Volume 11, No.4 Pages 233 - 234
1. SPring-8の現状/PRESENT STATUS OF SPring-8
SPring-8運転・利用状況
SPring-8 Operational Status
◎平成18年4~5月の運転実績
SPring-8は4月21日から5月8日まで中間点検作業による運転停止期間として以下の作業・点検等を実施し予定通り終了した。
1.SPring-8の中間点検期間中の主な作業
(1)入射系関係
①SSBT系電磁石電源改造作業
(2)蓄積リング関係
①長直線部ID改造作業
②2次元干渉計手直し
③歪み測定用ワイヤー設置工事
④既設FE/ID保守点検作業
⑤その他作業及び点検
(3)ユーティリティ関係
①マシン冷却設備冷凍機点検
②空調用自動制御機器保守点検作業
③その他定期点検・整備作業
(4)安全管理関係
①安全系インターロックシステム定期検査
②その他作業及び点検
◎平成18年5~6月の運転・利用実績
SPring-8は5月9日から6月16日まで6週間連続運転モード(セベラルバンチ運転)で第3サイクルの運転を実施した。但し、6月12日から15日までは5年毎の安全法定検査対応の運転を行いユーザーへの放射光の提供は行わなかった。
第3サイクルでは落雷による停止、入射損失電子数積算値の減少によるトップアップ運転の中断等があったが全体としては順調な運転であった。総放射光利用運転時間(ユーザータイム)内での故障等による停止時間(down time)は約0.66%であった。
放射光利用実績については、実施された共同利用研究の実験数は合計290件、利用研究者は1494名で、専用施設利用研究の実験数は合計152件、利用研究者は451名であった。
1.装置運転関係
(1)運転期間
第3サイクル(5/9(火)~6/16(金))
(2)運転時間の内訳
運転時間総計 約860.5時間
①装置の調整及びマシンスタディ等 約260.5時間
②放射光利用運転時間 約596時間
③故障等によるdown time 約4時間
総放射光利用運転時間(ユーザータイム=②+③)に対するdown timeの割合 約0.66%
(3)運転スペック等
①第3サイクル(セベラルバンチ運転)
・11 bunch train×29
・2/21-filling+18 bunches
・入射は1分毎(セベラルバンチ時)にTop-Upモードで実施
・蓄積電流 8GeV、~100mA
(4)主なdown timeの原因
①損失電子数積算値減少の調査のための中断
②瞬時電圧降下によるアボート
③ID及びRF-BPMの不具合によるアボート
(5)トピックス
①5月10日の9時頃に蓄積リングの入射損失電子数の積算値が減少した。直ちにトップアップ運転を中断し調査を行い、積算装置の健全性を確認し運転を再開した。

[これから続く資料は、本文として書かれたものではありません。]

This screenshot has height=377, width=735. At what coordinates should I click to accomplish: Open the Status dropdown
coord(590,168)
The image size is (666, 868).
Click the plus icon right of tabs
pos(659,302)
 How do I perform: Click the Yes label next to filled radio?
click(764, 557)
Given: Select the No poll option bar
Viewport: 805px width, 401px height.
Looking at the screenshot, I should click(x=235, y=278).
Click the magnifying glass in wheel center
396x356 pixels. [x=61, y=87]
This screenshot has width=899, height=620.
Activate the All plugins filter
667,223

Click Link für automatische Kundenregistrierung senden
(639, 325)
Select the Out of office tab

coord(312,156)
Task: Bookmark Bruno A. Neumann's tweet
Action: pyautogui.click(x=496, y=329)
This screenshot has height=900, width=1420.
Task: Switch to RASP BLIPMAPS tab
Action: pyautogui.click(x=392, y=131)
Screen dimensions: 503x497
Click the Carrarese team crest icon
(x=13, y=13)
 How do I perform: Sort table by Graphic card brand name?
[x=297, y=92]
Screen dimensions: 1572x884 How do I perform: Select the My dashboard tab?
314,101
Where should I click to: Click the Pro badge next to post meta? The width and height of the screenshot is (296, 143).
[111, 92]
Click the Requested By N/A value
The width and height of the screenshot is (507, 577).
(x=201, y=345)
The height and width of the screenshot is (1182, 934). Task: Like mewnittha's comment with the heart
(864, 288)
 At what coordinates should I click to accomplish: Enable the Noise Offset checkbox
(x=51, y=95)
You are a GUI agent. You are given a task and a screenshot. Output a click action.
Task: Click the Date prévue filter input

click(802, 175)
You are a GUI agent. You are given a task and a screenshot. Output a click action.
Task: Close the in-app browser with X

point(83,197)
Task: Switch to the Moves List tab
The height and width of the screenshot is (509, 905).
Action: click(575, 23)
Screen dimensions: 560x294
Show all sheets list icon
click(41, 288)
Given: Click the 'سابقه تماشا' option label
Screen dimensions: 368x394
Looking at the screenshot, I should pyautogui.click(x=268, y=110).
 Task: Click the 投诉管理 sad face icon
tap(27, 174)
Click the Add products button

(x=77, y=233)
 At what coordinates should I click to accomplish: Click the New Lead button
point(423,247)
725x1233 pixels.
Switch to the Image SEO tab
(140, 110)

②6月8日の13時半頃に落雷による瞬時電圧降下の影響で、蓄積リングの電磁石電源及びRF等がダウンしビームがアボートした。アボート中にも落雷による瞬時電圧降下が数回あり、天候の回復を待ち機器の健全性を確認し運転を再開した。
③6月12日から15日まで原子力安全技術センターによる5年毎の安全法定検査を行い、特に問題なく検査を終了した。
2.利用関係
(1)放射光利用実験期間
第3サイクル(5/13(土)~5/27(土))(5/29(月)~6/9(金))
(2)ビームライン利用状況
稼働ビームライン
共用ビームライン(R&D含む) 25本
理研ビームライン 7本
専用ビームライン 14本
加速器診断ビームライン 2本
共同利用研究実験数 290件
共同利用研究者数 1494名
専用施設利用研究実験数 152件
専用施設利用研究者数 451名
(3)トピックス
①5月25日11時頃の軌道調整中にID及びRFBPMのプログラムの一部に不具合がありアボート信号が発報した。28日のBL及び測定系調整時にプログラムの修正を行い復旧している。
◎今後の予定
(1)6月24日から7月25日まで5週間連続運転モードで第4サイクルの運転(セベラルバンチ運転)を実施している。第4サイクルの運転・利用実績については次号にて掲載する。
(2)7月26日から9月11日まで夏期長期運転停止期間とし、加速器やビームラインに係わる機器の改造・点検作業、また電気・冷却設備等の機器の点検作業等を行う予定である。
(3)夏期長期運転停止期間後の運転再開は9月12日からの予定で10月26日まで第5サイクルの運転を行う。但し、9月12日から9月19日まではマシン及びBL立ち上げ調整期間としユーザーへの放射光の提供は行わない予定である。9月19日から10月23日までのユーザータイムの詳細な運転条件については決定しだいユーザーにSPring-8のWWW等で報告する。